Participants sometimes described themselves as passive agents, suggesting a traditional paternalistic professional-patient relationship (Flocke et al, 2002). These findings demonstrate how influencing behaviour is complex and advice is not always impactful when personal belief systems are not congruent with that advice. This reinforces research by Johnson et al (2005) and Gale et al (2008) who found that behaviour is linked to beliefs and understanding.
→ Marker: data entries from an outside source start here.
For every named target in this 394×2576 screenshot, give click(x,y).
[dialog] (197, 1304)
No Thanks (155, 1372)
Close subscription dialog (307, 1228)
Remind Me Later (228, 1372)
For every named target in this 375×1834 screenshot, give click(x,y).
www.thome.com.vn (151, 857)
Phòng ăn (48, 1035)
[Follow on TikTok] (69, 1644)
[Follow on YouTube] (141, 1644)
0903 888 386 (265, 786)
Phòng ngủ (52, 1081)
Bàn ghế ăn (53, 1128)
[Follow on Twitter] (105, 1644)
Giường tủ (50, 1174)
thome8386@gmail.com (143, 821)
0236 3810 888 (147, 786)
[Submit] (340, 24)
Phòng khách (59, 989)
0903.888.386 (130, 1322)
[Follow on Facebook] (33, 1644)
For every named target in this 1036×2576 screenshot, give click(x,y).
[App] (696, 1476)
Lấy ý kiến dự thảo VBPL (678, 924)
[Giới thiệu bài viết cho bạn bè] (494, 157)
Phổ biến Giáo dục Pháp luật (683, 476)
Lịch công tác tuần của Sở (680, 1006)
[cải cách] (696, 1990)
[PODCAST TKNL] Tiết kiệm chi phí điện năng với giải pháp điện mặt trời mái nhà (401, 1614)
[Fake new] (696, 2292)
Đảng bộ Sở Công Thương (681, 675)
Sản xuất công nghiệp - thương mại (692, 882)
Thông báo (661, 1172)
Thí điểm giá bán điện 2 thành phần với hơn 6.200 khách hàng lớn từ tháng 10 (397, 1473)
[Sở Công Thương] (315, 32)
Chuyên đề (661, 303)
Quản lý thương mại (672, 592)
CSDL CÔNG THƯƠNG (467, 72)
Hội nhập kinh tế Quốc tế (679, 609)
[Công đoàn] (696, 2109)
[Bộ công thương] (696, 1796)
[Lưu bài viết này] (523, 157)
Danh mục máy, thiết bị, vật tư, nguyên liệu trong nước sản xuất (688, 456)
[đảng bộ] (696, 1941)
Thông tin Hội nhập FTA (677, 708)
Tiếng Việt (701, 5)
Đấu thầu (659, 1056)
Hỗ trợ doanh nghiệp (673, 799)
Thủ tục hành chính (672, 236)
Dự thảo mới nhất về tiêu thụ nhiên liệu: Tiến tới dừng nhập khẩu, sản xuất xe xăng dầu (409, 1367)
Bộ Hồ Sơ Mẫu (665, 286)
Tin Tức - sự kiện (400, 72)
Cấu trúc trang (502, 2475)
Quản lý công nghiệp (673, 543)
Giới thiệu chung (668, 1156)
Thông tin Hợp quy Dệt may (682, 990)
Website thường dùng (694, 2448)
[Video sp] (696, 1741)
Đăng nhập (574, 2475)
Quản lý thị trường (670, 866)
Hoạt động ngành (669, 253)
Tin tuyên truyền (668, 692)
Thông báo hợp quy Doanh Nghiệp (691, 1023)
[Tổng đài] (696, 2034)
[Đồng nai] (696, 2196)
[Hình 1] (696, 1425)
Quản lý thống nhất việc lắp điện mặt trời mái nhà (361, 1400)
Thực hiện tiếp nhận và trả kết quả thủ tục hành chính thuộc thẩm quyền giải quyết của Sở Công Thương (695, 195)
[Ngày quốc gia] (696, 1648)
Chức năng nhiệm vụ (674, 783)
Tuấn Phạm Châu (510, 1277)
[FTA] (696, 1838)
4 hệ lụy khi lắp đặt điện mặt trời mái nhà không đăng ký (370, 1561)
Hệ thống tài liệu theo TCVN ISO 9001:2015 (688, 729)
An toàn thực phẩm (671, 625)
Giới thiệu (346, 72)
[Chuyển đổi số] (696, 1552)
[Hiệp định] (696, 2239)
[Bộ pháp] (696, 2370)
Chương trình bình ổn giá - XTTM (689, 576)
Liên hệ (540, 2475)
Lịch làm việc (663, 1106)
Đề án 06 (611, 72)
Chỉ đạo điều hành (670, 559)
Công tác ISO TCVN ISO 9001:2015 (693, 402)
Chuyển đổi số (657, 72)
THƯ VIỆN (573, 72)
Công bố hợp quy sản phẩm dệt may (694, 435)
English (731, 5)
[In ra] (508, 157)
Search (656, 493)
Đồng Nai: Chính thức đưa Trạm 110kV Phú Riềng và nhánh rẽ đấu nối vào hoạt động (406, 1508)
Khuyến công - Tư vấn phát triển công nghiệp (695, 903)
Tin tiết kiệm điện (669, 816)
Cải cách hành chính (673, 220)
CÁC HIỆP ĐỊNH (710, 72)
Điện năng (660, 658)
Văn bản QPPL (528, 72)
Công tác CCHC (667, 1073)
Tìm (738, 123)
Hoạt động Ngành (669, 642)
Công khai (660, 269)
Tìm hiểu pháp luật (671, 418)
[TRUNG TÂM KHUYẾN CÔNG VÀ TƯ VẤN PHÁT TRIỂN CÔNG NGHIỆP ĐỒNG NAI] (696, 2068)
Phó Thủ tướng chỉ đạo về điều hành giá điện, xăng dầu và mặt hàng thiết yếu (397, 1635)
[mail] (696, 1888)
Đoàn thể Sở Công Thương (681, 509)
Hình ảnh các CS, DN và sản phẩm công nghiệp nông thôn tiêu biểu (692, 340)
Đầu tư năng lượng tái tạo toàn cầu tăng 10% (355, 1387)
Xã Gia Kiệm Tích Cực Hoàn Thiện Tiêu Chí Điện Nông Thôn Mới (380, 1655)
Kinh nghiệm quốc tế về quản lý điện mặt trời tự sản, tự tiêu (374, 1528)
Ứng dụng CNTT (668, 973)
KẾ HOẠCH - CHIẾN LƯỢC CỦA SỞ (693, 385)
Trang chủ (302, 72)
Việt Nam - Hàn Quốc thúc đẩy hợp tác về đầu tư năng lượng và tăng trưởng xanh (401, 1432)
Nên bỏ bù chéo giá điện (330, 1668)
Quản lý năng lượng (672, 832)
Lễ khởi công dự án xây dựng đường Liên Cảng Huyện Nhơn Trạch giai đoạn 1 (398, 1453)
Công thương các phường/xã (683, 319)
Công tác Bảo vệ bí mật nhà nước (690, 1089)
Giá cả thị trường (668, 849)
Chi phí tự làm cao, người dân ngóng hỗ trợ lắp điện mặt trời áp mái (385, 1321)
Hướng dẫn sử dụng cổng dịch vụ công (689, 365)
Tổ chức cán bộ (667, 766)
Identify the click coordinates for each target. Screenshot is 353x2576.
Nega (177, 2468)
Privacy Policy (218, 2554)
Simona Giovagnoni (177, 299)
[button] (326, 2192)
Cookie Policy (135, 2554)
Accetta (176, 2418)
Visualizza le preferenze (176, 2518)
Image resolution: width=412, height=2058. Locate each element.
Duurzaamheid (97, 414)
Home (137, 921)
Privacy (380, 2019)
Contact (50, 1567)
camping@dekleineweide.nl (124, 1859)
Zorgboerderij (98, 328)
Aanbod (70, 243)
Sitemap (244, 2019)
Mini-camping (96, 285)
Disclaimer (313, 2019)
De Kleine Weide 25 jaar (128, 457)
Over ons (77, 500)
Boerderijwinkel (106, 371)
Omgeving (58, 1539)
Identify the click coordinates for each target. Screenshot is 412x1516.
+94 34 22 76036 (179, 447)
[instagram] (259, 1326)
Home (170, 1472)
Finally, there was a sense of frustration from several participants about the level of information provided. Yet guidance is clear about the benefits of this to empowerment and quality of care, especially since providing healthcare information encourages proactive health behaviour (Health and Care Professions Council, 2013; NICE, 2015); where the importance of providing information to facilitate shared decision making is recognised (Coulter and Collins, 2011).
All participants chose to attend a university podiatry clinic. This suggests some motivation to care for foot health. However, in spite of this participants described limited self-directed foot behaviour, which reflects findings from other studies into foot self-care behaviours in lower-risk individuals (Pollock et al, 2004; Gale et al, 2008). This may be because of physical limitations (Matricciani and Jones, 2015), as well as the perceived importance, attitudes and beliefs that influence self-care. Several participants revealed that where they saw a benefit, they were more likely to act, but a lack of perceived benefit can hinder engagement. This lends credence to research findings by (Matricciani and Jones, 2015) who state the role of individual beliefs and attitudes in relation to barriers and facilitators of selfcare. These findings also support the findings of Gale et al (2008) who recommended that healthcare professionals explore beliefs, motivations and understanding to address any misconceptions or gaps in knowledge.
In relation to the question ‘Do feet matter?’, most individuals referred to perceptions about their future foot health, rather than current foot problems. There was also discord between beliefs and actions, where although feet were declared to matter, they were also forgettable in the absence of poor foot health. Yet, the reasons for the importance of good foot health were evident in relation to independence, mobility, function and the impact on caring for others. This potentially highlights the benefit of engaging with the motivation to keep feet healthy and is consistent with adopting a motivational interviewing technique (Rollnick et al, 2010).
Limitations and recommendations for future research
This was an exploratory study and several themes emerged that were not initially anticipated, such as the therapeutic alliance and its significance, therefore, this is a recommendation for future work. The researcher carrying out the interviews was inexperienced in qualitative research. However, the process was guided by mentorship from experienced co-authors. Finally, the participants all attended a university podiatry clinic and, therefore, the findings will reflect this.
This study reveals the experiences of individuals with T2D at low risk of foot health problems, the impact on quality of life and attitudes toward foot health selfcare. The findings demonstrate the variety of ways in which people consider the psychological and social impact of diminished foot health, and yet through a lack of knowledge or incongruity with personal belief systems there was little motivation to proactively manage foot health to improve current health or prevent future problems. The results exemplify the need to gain insight into an individual’s biopsychosocial world to provide patient-centred care and improve outcomes.